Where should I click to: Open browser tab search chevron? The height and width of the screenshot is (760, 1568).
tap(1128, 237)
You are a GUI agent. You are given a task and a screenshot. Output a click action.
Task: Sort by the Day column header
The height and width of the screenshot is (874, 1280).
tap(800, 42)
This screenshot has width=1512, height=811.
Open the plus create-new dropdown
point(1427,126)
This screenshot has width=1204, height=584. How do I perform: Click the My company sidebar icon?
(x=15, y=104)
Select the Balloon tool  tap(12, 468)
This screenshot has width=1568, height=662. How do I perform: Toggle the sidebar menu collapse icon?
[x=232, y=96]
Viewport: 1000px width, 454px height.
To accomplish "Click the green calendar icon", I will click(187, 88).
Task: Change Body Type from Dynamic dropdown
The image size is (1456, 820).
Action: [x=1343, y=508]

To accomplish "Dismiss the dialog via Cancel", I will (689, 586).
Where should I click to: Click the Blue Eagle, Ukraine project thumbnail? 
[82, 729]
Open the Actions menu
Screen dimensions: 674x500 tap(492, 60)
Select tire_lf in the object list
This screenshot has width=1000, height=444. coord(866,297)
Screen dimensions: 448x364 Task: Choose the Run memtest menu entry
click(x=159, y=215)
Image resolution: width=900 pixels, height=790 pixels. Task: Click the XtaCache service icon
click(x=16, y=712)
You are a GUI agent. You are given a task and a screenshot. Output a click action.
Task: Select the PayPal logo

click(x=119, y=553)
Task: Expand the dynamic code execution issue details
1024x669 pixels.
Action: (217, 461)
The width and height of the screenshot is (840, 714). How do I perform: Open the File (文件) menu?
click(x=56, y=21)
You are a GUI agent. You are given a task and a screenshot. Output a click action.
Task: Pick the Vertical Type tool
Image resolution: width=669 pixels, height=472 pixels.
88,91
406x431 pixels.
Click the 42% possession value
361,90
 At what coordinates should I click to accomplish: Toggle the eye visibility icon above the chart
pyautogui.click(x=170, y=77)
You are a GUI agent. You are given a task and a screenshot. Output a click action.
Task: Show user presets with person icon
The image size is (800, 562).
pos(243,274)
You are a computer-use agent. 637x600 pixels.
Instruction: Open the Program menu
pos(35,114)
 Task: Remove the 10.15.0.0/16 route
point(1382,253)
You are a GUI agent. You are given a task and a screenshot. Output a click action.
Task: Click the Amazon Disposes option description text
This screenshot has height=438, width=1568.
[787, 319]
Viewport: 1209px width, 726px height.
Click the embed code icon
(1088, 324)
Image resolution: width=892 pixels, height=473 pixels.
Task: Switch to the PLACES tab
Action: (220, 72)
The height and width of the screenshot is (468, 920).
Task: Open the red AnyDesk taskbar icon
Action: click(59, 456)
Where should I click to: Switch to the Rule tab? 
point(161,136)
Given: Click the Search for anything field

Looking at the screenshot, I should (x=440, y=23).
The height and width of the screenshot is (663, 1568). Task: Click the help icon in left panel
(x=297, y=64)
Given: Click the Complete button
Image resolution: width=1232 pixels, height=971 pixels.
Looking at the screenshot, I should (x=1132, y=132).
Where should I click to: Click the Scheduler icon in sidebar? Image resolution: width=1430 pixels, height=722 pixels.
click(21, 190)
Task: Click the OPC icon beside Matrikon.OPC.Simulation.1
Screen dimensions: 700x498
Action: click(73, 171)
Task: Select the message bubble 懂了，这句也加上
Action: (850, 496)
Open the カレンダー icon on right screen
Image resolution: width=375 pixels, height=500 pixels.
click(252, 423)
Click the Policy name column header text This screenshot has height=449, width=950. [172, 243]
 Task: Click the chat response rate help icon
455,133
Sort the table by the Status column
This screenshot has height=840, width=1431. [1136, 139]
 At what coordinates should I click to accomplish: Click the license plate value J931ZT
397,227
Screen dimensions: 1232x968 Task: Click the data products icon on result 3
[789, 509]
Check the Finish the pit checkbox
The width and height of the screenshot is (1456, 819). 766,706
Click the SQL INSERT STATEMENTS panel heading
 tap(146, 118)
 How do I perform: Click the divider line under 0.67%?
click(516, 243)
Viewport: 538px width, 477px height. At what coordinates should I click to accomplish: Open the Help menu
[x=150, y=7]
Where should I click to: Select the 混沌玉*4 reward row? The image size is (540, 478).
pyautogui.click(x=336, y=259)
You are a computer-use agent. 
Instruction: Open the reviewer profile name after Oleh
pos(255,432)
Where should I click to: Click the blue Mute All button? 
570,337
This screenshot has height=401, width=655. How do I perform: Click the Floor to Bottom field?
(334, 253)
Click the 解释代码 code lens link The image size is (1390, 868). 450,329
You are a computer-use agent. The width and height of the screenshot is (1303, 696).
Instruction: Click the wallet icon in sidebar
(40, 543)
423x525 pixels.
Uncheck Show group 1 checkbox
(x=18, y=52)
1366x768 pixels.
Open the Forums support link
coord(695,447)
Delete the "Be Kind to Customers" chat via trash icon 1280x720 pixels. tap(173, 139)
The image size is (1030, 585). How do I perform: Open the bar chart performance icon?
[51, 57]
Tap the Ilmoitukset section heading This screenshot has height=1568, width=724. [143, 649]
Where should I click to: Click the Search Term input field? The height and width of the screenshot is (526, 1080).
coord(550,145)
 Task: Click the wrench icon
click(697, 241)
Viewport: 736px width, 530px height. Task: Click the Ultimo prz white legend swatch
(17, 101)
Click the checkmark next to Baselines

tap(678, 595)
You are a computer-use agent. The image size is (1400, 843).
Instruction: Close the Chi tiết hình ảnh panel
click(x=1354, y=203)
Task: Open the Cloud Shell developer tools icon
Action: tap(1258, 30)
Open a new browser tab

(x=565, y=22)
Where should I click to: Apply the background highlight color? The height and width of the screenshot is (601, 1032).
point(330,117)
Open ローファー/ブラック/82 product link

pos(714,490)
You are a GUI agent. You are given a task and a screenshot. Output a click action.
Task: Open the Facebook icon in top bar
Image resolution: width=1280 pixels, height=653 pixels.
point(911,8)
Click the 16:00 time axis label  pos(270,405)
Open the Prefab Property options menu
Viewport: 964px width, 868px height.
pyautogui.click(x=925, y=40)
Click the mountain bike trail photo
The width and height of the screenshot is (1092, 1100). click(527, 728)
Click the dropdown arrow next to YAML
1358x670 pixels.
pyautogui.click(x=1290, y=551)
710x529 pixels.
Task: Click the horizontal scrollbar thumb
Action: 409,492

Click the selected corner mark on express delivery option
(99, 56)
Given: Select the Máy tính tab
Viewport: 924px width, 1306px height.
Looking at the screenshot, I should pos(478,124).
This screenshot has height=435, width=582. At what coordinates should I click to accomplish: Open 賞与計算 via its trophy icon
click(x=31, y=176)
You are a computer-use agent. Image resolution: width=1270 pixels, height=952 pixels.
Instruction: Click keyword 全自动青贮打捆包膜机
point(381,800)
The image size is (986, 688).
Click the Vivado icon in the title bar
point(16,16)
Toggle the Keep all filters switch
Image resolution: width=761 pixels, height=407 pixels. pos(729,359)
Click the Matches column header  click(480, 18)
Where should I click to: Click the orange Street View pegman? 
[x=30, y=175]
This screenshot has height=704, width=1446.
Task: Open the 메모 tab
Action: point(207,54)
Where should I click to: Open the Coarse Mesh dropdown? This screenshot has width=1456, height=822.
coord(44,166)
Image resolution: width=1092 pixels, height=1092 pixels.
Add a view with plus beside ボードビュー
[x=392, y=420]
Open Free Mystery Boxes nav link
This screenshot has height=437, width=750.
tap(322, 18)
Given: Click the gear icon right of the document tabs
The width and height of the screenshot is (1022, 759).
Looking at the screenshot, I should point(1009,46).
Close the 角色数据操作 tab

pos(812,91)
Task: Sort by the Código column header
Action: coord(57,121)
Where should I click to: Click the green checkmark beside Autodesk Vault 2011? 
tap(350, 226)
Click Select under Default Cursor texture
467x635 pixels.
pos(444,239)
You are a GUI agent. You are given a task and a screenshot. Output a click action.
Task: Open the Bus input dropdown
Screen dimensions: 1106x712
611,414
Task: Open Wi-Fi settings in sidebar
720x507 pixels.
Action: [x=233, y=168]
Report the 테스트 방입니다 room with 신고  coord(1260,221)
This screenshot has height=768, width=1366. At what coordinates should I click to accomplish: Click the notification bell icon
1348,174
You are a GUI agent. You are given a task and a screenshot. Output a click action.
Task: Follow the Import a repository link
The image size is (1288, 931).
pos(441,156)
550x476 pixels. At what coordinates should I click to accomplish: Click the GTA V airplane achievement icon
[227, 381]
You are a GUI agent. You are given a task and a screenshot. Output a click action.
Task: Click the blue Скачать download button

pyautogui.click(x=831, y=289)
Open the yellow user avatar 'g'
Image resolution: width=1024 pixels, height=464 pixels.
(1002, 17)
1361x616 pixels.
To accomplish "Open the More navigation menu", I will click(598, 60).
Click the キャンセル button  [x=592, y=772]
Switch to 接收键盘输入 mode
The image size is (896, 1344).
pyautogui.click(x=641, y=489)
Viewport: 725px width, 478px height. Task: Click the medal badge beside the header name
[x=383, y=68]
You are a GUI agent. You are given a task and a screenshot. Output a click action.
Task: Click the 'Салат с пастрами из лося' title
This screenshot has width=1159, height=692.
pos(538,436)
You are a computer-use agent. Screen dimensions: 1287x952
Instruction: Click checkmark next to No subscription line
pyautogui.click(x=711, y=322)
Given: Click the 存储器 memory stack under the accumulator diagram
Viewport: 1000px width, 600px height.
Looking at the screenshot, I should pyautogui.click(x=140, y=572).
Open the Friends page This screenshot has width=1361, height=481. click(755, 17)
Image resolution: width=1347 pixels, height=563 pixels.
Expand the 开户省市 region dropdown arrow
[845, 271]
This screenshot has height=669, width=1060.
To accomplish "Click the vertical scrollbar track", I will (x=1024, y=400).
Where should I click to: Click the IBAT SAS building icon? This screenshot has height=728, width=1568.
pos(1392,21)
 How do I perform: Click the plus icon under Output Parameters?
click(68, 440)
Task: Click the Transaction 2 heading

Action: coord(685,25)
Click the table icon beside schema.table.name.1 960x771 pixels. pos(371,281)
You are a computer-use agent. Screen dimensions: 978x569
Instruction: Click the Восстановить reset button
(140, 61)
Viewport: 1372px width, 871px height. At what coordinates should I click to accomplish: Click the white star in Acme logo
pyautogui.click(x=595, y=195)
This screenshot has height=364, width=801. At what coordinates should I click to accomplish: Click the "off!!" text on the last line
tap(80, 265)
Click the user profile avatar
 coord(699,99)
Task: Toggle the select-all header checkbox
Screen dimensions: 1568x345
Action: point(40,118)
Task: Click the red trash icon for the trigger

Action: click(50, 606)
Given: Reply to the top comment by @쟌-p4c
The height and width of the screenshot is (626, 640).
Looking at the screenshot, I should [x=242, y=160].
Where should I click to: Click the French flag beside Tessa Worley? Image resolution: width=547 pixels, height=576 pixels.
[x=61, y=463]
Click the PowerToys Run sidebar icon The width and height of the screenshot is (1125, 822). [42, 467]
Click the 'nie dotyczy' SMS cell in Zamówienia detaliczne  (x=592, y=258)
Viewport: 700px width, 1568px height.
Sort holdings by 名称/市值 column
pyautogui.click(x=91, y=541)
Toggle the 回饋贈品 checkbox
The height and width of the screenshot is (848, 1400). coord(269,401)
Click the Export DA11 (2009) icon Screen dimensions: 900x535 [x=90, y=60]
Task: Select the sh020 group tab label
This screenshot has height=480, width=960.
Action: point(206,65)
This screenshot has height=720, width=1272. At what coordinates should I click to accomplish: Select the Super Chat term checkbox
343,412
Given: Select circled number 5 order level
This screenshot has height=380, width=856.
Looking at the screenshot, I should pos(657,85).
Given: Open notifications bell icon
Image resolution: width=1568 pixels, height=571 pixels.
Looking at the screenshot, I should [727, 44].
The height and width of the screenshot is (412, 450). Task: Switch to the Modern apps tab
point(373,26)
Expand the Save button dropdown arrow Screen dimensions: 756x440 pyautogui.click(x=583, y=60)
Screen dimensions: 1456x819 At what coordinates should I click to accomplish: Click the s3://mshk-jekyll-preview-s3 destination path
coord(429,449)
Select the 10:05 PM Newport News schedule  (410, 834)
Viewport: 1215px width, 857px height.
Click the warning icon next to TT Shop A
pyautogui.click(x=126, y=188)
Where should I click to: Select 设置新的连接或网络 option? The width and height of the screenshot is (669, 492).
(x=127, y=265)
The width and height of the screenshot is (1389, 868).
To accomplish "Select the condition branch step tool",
= = = =
> _The problem_:
Please switch every "Select" to "Choose" in the entries, starting at the line that has "Given: Select circled number 5 order level" and going through the last entry, with everything else left as is.

> _Exercise result_:
Given: Choose circled number 5 order level
This screenshot has height=380, width=856.
Looking at the screenshot, I should pos(657,85).
Given: Open notifications bell icon
Image resolution: width=1568 pixels, height=571 pixels.
Looking at the screenshot, I should [727, 44].
The height and width of the screenshot is (412, 450). Task: Switch to the Modern apps tab
point(373,26)
Expand the Save button dropdown arrow Screen dimensions: 756x440 pyautogui.click(x=583, y=60)
Screen dimensions: 1456x819 At what coordinates should I click to accomplish: Click the s3://mshk-jekyll-preview-s3 destination path
coord(429,449)
Choose the 10:05 PM Newport News schedule  (410, 834)
Viewport: 1215px width, 857px height.
Click the warning icon next to TT Shop A
pyautogui.click(x=126, y=188)
Where should I click to: Choose 设置新的连接或网络 option? The width and height of the screenshot is (669, 492).
(x=127, y=265)
The width and height of the screenshot is (1389, 868).
To accomplish "Choose the condition branch step tool",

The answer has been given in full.